Nella pronuncia siciliana diventarono
“piscistoccu e baccalaru” quest’ultimo molto utilizzato
nel palermitano tanto che gli abitanti di Palermo per abbreviare una
persona secca e sterile ed insignificante o incapace di reazioni dicono
che essa è un “baccalaru”, ma esso è inteso pure come sesso dell’organo
femminile molto piacente. “Gran pezzu di...”

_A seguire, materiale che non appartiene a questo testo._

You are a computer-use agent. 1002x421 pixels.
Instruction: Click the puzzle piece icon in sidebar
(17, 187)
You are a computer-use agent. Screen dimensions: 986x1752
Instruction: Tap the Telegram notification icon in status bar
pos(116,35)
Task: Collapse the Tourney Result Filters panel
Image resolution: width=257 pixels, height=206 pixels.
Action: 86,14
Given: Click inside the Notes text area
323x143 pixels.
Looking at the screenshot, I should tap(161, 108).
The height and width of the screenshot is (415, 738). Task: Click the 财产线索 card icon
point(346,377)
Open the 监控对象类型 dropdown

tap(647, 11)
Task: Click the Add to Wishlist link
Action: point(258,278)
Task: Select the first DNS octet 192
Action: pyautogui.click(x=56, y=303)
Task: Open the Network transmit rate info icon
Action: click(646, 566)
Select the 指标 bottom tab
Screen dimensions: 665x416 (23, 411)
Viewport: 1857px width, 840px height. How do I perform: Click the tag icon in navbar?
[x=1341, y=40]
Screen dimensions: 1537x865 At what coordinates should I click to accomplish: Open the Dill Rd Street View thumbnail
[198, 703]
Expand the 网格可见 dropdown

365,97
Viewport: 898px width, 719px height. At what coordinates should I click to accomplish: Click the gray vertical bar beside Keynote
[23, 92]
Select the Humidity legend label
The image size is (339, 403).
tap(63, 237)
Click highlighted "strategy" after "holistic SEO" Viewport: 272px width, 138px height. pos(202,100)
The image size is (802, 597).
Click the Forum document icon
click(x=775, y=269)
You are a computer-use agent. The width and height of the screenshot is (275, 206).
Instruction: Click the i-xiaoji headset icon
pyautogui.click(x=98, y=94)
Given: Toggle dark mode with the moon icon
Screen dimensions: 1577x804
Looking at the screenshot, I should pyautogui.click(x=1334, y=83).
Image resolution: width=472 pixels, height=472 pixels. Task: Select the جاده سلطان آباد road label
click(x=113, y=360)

Il baccalà è un tipo particolare di
merluzzo che appartiene al genere “Gadus morhua” della famiglia dei
Gadidi (merluzzo) e, viene pescato nei mari del nord lungo i banchi di
Terranova, Nuova Scozia e Nuova Inghiterra ed è diverso dal merluzzo che
troviamo nei nostri banchi delle pescherie che comunemente e riferito al
“nasello” dal suo nome popolare, che è molto più piccolo e diverso per
certi versi anatomici, ha la testa ed occhi più grossi ed un maggiore
numero di denti e, il suo corpo più grande perché vive nei mari freddi,
ha un colore grigiastro con una caratteristica maculatura dorsale,
comunemente può raggiungere la lunghezza di un metro e mezzo, la
pezzatura commerciale si aggira ai sessanta centimetri.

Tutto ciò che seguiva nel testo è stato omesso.